Oh btw, the ABs came out of the sheds with steam coming out of their ears, and they tore Wales apart.
They don't need to insist. They can just decline for Nz to do the haka and that would be that but why would they? The haka will not change the outcome of the match and it special to most rugby fans. Same goes for all the other Pacific island nations.
The ABs should stop doing Haka at Twickenham....the crowd dont repsect it. Can just imagine the uproar from the English if they did stop
Haha a fat little prop who couldnt win anything..... Oh dear!
Joe Marler: big voice for a subpar player (by international standards). Never had the grit to make it.
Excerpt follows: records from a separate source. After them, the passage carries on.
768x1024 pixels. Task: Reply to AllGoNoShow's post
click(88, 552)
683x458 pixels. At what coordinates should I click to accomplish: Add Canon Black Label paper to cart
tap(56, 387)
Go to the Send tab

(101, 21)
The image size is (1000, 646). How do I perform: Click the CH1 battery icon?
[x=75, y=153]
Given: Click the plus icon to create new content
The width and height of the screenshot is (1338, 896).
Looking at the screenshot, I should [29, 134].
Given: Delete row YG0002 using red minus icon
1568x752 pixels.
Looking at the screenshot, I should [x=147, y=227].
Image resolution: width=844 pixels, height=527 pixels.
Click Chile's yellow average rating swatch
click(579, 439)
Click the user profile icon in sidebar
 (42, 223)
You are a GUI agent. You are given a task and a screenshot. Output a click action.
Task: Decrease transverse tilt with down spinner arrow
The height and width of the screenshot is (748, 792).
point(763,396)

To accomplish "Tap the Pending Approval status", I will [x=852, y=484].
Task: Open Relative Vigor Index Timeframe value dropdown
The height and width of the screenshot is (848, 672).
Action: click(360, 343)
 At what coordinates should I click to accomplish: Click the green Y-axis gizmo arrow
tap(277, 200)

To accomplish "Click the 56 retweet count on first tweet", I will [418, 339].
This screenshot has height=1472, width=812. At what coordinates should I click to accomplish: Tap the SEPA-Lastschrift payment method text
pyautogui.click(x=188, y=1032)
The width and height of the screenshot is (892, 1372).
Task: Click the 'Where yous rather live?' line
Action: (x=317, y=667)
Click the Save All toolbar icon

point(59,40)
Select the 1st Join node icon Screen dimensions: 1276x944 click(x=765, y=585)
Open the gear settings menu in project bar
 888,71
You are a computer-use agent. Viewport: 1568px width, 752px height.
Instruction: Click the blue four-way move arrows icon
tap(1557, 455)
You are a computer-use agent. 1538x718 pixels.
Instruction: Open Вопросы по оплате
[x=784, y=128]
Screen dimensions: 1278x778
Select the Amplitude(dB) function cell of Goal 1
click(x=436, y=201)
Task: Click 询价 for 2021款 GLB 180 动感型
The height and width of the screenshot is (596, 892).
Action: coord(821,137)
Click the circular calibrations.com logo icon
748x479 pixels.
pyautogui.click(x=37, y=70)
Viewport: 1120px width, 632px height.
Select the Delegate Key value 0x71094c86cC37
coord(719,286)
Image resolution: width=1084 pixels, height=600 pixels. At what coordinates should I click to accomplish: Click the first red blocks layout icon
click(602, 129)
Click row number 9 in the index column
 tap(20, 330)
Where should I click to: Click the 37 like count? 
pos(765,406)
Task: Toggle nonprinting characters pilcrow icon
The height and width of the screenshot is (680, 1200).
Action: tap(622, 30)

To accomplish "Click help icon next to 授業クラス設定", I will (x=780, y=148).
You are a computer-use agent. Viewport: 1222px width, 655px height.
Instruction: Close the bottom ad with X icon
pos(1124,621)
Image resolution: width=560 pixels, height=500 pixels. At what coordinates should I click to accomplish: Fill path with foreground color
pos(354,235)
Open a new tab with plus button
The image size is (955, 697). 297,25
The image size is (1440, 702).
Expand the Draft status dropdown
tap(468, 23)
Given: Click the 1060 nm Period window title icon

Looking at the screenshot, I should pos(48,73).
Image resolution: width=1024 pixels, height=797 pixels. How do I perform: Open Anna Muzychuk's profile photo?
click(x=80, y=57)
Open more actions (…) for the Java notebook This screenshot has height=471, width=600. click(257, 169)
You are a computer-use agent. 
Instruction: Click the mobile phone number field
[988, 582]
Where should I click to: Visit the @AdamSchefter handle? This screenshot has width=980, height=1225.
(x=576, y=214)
The Haka is not only a rugby thing, NZ do it in every single sport they play. Do we really want to be like football, ruled by colonisers who prevent the culture of other peoples from being expressed during the game?
To put in another point, nobody is stopping England from doing their own performance. Maybe start learning tap dancing.
The All Blacks have earnt the right to do the Haka, because they are from New Zealand, have connections to Pasifika/Maori traditions, and represent the people of Aotearoa at the highest level.
Every time they perform the Haka, they take responsibility and pride in their jersey, and take on the onus of being role-models and leaders. It is not about frightening the opposition, it is about taking pride in your jersey, who you are, and what you represent. They perform it with such passion for these reasons, not everything is about you Joe.
All Blacks by 17+ now that he's gone and said that. Caleb Clarke hattrick.
It's also a long-standing tradition in rugby. They've been doing it for over 100 years. It was done as pre-match entertainment that crowds literally paid to see, so that the teams could afford to travel to different countries to play. Otherwise they might not have been able to afford to go on tour - therefore no travel = no games. That aspect of its history has been lost recently - now it's all a culture war usually by the English colonisers trying to tell the colonies what to do.
😂 Morris dancing?
Nice baiting right before a test match LOL. The English should wear those tall and fluffy bearskin black hats, do the Morris dance and blow some trumpets as their own pre-match war dance. I'm sure that'd scare the socks off the All Blacks 😁🤣😂
And let's not forget that the English crowds love singing a racist slavery song from America which is the funniest and most absurd, hypocritical and annoying thing in rugby, bar none.